Melissa: Indeed, I think of Baldwin saying that we can understand his love for the nation, his patriotism, in his willingness to critique the nation. That is actually the evidence of the love, the commitment to the national notions, our aspirational, best ideas of who we can be. It actually requires that we critique that we are not yet that.
Dr. Prudence: That's exactly right. Another part of it is, just let's just be honest about it, is that all of human history is about some form of subjugation. There was that logic that's embedded in these laws, we don't want individuals or groups to feel badly. I can't imagine any aspect of human history that hasn't been about some form of subjugation, from imperialism, to colonialism, settler colonialism, colonization, wars, religious conflict, everything has been, sociologically speaking, about groups subjugating subordinating, marginalizing, oppressing others.
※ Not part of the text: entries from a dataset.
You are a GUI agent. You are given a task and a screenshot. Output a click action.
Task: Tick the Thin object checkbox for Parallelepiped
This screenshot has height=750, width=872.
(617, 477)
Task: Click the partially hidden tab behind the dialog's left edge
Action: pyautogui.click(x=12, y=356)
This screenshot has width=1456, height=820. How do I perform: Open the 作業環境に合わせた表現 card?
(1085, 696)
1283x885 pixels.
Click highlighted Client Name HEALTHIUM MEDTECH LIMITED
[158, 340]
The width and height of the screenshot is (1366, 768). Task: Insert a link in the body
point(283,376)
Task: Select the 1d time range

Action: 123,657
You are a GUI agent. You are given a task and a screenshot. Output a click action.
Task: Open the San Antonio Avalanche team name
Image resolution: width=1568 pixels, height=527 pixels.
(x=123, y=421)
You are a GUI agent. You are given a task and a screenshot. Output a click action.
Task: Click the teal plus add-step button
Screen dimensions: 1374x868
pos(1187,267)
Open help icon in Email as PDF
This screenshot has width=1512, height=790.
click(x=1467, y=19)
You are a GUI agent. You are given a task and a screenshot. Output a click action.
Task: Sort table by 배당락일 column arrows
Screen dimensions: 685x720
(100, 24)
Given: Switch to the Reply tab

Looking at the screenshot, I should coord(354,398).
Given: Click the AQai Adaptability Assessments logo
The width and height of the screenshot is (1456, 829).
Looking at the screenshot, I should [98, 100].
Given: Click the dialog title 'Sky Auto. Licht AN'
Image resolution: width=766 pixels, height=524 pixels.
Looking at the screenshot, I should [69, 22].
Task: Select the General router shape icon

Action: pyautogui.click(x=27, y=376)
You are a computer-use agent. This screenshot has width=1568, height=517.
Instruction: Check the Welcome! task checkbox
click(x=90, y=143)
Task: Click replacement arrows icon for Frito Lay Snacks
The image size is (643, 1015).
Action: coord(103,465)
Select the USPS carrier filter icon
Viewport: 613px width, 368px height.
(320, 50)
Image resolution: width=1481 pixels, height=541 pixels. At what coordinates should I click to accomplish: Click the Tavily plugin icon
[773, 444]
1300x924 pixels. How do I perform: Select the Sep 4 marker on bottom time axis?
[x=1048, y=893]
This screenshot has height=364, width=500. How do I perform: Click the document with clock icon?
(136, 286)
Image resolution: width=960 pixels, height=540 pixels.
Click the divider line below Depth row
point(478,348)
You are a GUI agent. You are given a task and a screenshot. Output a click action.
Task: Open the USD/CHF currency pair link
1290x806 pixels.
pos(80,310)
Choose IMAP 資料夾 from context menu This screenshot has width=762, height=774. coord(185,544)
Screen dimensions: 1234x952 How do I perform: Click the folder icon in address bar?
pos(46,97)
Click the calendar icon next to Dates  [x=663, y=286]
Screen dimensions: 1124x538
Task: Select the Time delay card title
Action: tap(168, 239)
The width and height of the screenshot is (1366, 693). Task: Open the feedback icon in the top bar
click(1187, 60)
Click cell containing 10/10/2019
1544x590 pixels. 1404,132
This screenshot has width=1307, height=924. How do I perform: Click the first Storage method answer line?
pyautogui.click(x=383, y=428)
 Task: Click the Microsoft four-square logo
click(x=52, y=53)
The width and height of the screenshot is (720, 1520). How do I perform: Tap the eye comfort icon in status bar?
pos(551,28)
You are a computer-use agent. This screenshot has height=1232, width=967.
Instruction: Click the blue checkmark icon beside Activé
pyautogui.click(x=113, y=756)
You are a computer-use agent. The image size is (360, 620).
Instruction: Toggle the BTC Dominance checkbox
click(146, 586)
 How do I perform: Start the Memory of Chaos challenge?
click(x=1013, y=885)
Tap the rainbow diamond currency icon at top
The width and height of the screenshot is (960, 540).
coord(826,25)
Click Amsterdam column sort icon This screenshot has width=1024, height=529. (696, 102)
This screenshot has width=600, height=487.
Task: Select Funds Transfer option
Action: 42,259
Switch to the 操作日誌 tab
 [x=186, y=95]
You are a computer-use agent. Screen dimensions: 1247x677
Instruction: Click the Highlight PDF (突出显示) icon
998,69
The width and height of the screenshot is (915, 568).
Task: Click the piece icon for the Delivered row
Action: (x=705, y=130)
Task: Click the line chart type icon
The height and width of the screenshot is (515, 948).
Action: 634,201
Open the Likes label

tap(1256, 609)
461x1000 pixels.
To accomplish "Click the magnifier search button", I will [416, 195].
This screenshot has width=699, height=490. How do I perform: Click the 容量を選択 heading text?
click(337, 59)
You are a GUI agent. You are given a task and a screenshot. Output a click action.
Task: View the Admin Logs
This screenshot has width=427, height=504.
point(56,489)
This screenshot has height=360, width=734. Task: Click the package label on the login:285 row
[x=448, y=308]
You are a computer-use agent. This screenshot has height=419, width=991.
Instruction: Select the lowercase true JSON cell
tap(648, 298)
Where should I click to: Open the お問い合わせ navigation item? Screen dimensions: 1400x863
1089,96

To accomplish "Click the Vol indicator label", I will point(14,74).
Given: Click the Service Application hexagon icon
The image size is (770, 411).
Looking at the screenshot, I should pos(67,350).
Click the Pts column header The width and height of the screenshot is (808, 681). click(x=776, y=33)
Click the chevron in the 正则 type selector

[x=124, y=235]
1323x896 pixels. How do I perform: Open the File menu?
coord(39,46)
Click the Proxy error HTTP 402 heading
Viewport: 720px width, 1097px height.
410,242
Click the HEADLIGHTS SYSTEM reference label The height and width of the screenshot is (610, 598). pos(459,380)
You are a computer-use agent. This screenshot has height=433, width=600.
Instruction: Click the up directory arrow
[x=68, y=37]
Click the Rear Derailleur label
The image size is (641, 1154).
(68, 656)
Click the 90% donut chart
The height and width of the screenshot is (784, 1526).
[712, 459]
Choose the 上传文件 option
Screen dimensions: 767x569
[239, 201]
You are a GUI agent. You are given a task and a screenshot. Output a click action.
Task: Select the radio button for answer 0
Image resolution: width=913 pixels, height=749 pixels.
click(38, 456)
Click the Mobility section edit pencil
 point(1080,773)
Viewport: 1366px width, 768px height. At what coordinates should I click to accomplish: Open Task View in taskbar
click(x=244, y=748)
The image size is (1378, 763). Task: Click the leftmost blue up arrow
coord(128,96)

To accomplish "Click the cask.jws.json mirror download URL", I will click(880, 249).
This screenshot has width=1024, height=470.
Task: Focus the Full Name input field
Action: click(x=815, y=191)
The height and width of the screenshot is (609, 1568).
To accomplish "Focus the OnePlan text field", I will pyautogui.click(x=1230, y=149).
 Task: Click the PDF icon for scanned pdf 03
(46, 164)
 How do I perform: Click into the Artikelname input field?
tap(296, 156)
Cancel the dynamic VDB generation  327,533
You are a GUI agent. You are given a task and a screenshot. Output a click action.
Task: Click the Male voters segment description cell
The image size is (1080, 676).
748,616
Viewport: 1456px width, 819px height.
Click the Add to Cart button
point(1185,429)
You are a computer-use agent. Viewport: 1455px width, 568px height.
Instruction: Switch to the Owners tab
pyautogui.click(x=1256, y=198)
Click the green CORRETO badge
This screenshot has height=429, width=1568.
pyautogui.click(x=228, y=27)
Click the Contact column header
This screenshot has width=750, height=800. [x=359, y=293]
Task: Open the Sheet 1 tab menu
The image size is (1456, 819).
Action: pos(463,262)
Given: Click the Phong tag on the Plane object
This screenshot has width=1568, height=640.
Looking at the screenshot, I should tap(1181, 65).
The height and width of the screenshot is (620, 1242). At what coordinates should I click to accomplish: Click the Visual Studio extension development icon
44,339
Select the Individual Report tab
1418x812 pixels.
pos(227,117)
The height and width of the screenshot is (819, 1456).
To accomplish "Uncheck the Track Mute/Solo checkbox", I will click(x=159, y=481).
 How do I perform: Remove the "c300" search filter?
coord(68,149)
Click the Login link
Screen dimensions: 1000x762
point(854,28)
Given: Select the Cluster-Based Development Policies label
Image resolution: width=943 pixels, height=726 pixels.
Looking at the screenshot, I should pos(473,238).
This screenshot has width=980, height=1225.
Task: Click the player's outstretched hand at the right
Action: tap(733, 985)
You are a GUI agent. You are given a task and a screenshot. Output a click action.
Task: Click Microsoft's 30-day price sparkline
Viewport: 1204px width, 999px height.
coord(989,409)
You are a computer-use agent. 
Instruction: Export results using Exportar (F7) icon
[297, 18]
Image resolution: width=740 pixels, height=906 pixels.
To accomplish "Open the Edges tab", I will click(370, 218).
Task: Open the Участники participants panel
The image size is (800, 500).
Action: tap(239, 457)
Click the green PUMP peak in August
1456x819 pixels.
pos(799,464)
If you use this logic that's currently at play now, it means in theory that you couldn't teach any history. If you think about it, the logic is flawed. It's also, a second point is it erases. We spent a large part of time trying to educate. If you want an educated populace, presumably as we gather more knowledge and discover more things, you share it with the people. Why would you actually legalize or sanction not telling the truth?
Melissa: Is it a version of book burning?
Dr. Prudence: It is. In some ways it's a modern day form of it. It's not unlike, though, the struggles, the curricular and political debates around creationism and evolution. This is how we know education as a social institution is a political institution. It is a social institution, it's constructed, and these lawmakers are trying to create the bounds of knowledge today, very narrowly.
Melissa: Indeed, in some ways, the attack is the thing that lets you know it's worth the fight.
Dr. Prudence: Exactly.
Melissa: Just very swiftly, what do you think classrooms will look like in September in the fall, as compared to what they do right now, in these states that have passed these laws?
Dr. Prudence: Well, I'm very concerned particularly about the lack of guidance for educators, particularly teachers in social studies and civics classes, because as I mentioned earlier, the laws are vague. I've spent a lot of time trying to understand exactly how they define CRT and there is no definition really. There are just these different vague and broad swipes about what things are going to do. It's the question of whether or not teachers can actually talk about race, they can talk about white privilege and white supremacy. Can they talk about slavery in the brutality of that peculiar institution? These are the questions.
Melissa: Prudence Carter is a professor and outgoing Dean of the Graduate School of Education at the University of California Berkeley. Next month she'll be a professor of sociology at Brown University. Thank you so much for joining us.
Dr. Prudence: Thank you for having me.